### Exercise requirements
Scan the records below for the word "folder" and give only the number of lines that hold it.

************

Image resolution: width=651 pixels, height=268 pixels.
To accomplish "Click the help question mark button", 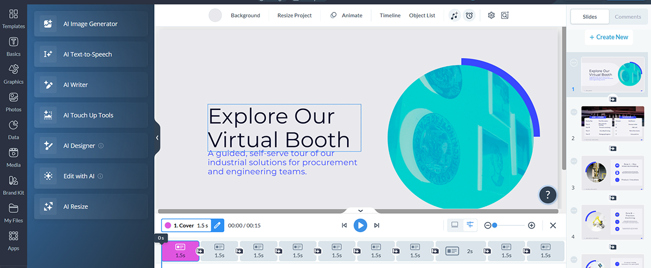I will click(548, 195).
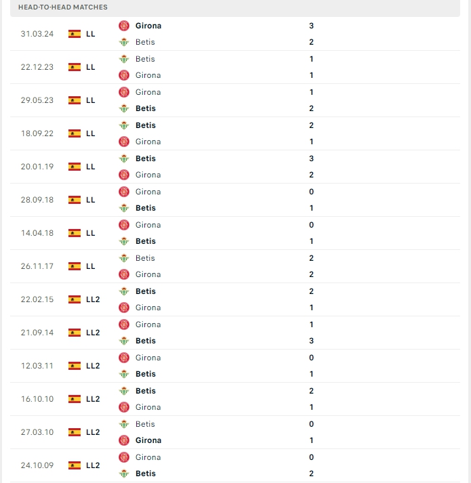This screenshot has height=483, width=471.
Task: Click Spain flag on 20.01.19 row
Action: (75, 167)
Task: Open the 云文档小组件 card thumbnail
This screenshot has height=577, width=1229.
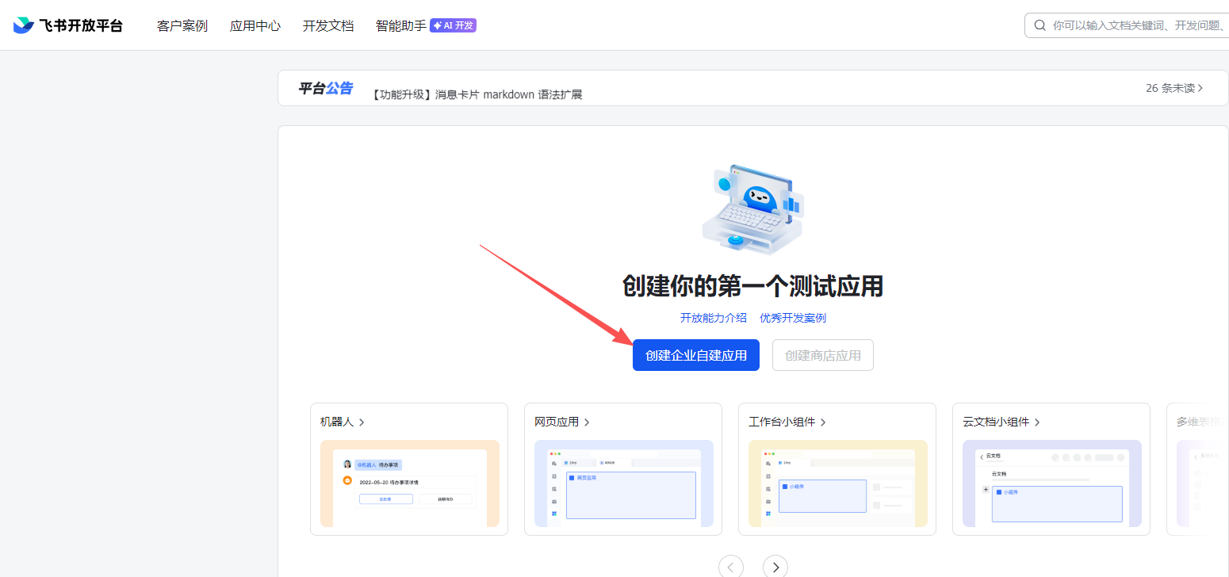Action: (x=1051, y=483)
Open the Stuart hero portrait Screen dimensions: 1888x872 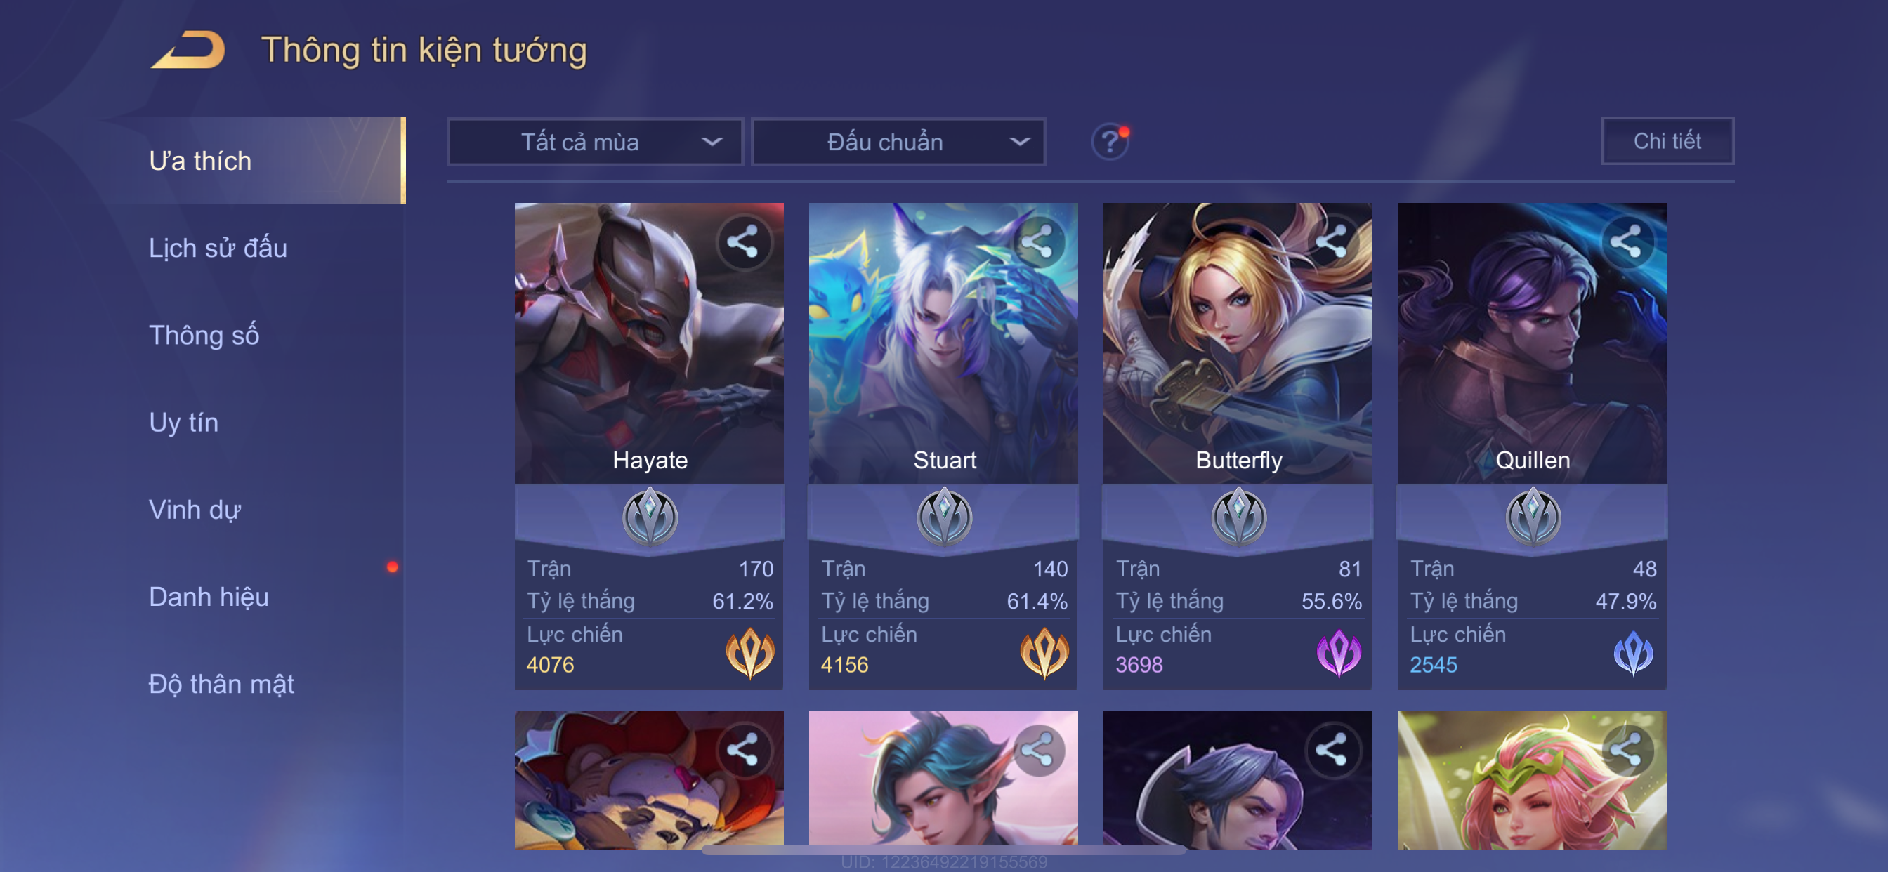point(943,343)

************

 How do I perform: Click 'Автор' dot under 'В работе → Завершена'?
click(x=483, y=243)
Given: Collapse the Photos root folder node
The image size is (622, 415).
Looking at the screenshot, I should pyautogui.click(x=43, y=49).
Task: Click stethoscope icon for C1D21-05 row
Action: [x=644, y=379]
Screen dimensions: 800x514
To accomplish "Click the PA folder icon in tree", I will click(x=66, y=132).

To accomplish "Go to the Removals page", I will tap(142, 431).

************

### Answer box
2